The plaintiff was directed by the defendants to clean the shafting, which drove a line of spinning frames, while the machinery was in operation. The shafting was directly over the frames and from twelve to fourteen feet from the floor. He was told to use sandpaper and a rag in doing his work. He used a stepladder to-reach the shafting over the alleyways and stood on the frames to' reach the shafting over them. He had never cleaned shafting before, and was injured a few hours after he began work.

The evidence tended to prove that he was doing the work in the' way he was expected to do it; that cleaning shafting while in motion in the way he was told to clean it is very dangerous; that this danger is one of which the defendants either knew or ought to have known, and of which he .neither knew nor was in fault for not knowing. The above statement of what the evidence tended to prove was made by the court, and no exception thereto was taken by the defendants.
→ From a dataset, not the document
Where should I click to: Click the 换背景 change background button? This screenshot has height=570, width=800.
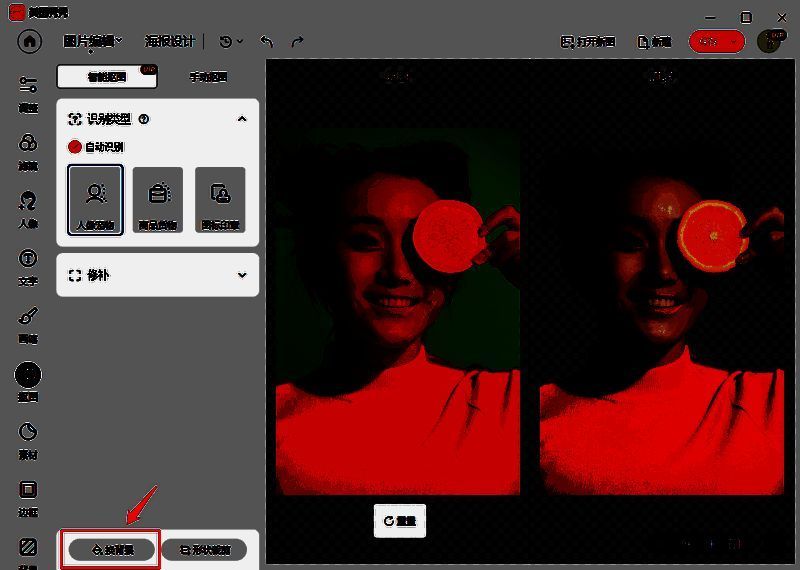110,549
Therefore there can be no question that the motions for a nonsuit and directed verdict were properly denied, for the jury, upon evidence tending to. prove the facts above set forth, were clearly warranted in finding that the defendants were guilty of negligence, and that the plaintiff was free from fault.
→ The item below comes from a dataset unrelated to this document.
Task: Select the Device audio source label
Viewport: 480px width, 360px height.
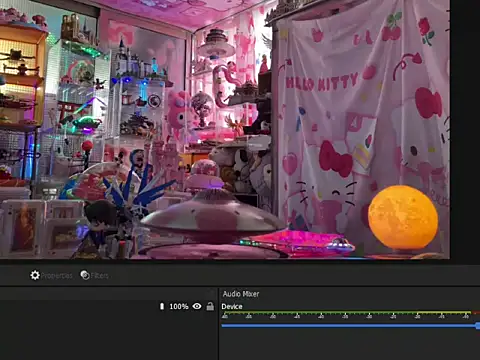Action: 232,307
In cross-examination, a witness for the plaintiff did not assent to an assertion made by counsel, whereupon counsel presented to him two papers, and asked him if the signatures upon them were his, and he replied that they were. Counsel for plaintiff argued from this that the papers contained the statement of the witness relative to the accident, and that he had testified truthfully. Upon an inquiry by the court whether counsel stated it as a fact that the papers 'contained a statement of the accident, or asked the jury to infer it from the circumstances, he said he simply asked them to infer it. The failure to offer the papers as evidence, after the verity of his signature had been admitted by the witness, authorized the inference that they contained nothing which would contradict him. This was the substance of the argument.
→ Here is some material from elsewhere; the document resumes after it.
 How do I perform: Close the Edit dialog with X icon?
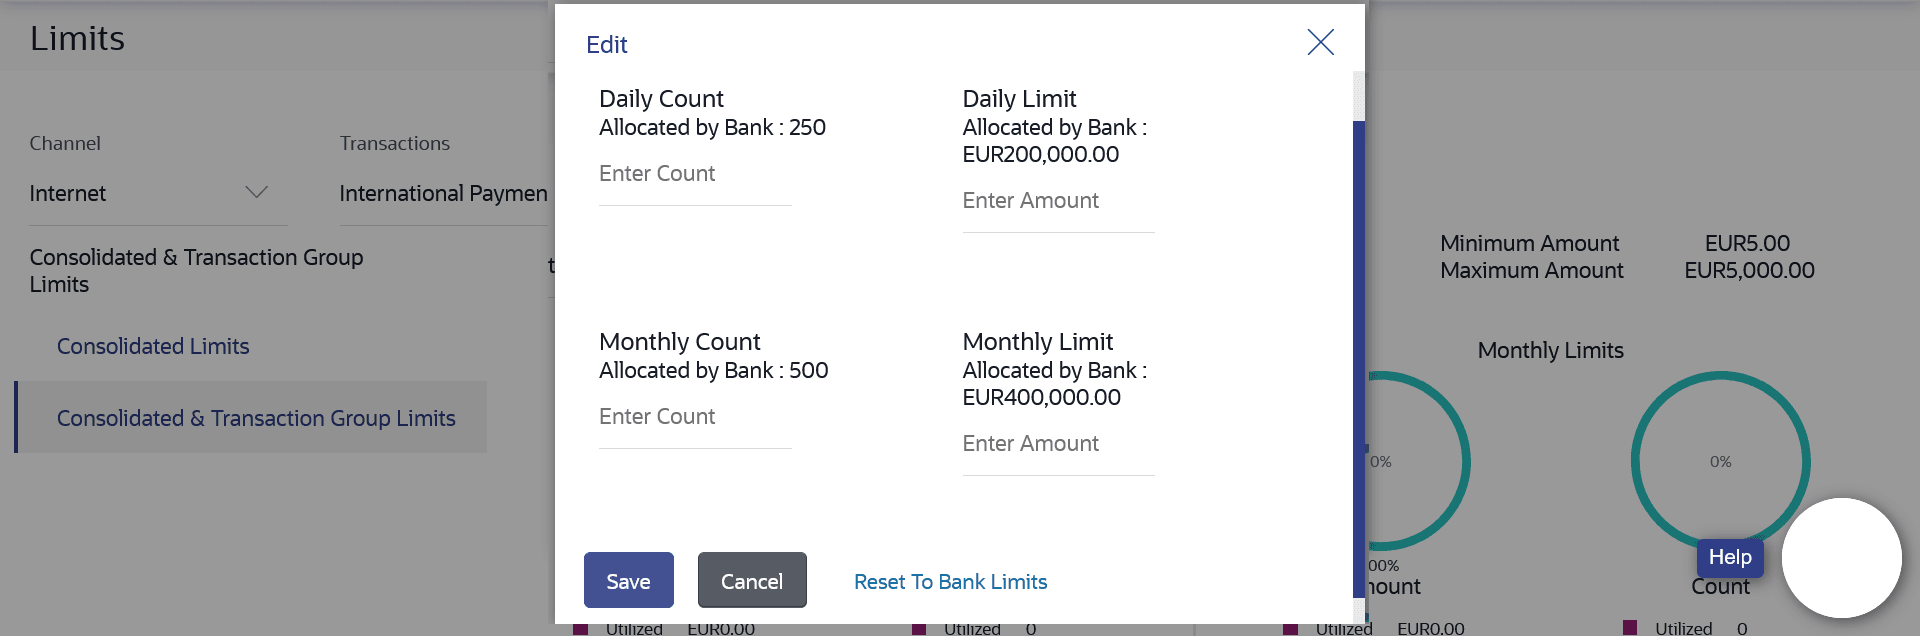click(1320, 42)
The defendants also excepted because the plaintiff’s counsel in argument referring to the above witness and to the defendants said “who signed something for them.” In view of what had taken place, if there was any error in making this statement, or if it was prejudicial, it was rendered harmless by the action of the court, who said: “You are asking the jury to infer from this evidence that he signed it; nothing more?” Counsel replied: “That is all.” And the court then instructed the jury to consider it in no other way. “It is presumed, in the absence of evidence, that the jury followed the instructions of the court.” Janvrin v. Powers, 79 N. H. 44, 47; Davis v. Railroad, 75 N. H. 467, 470; Turner v. Company, 75 N. H. 521, 522; Lawrence v. Towle, 59 N. H. 28, 31. In the statements of counsel to which exceptions were taken, the witness who had signed the paper presented to him by the defendants, was called their agent. The defendants object to this characterization of the witness, and say that there is no evidence that he was their agent. It appears that he was a third hand in the mill, and that he was the one who ordered the plaintiff to clean the shafting, and directed him how to do it. It must, therefore, be true that so far as this plaintiff is concerned, he was their representative and agent. There was another exception by the defendants to argument of plaintiff’s counsel. But an examination of the defendants' brief leads to the conclusion that they do not rely upon it, and therefore it is not considered.

Exceptions overruled.

Young, J., did not sit: the others concurred.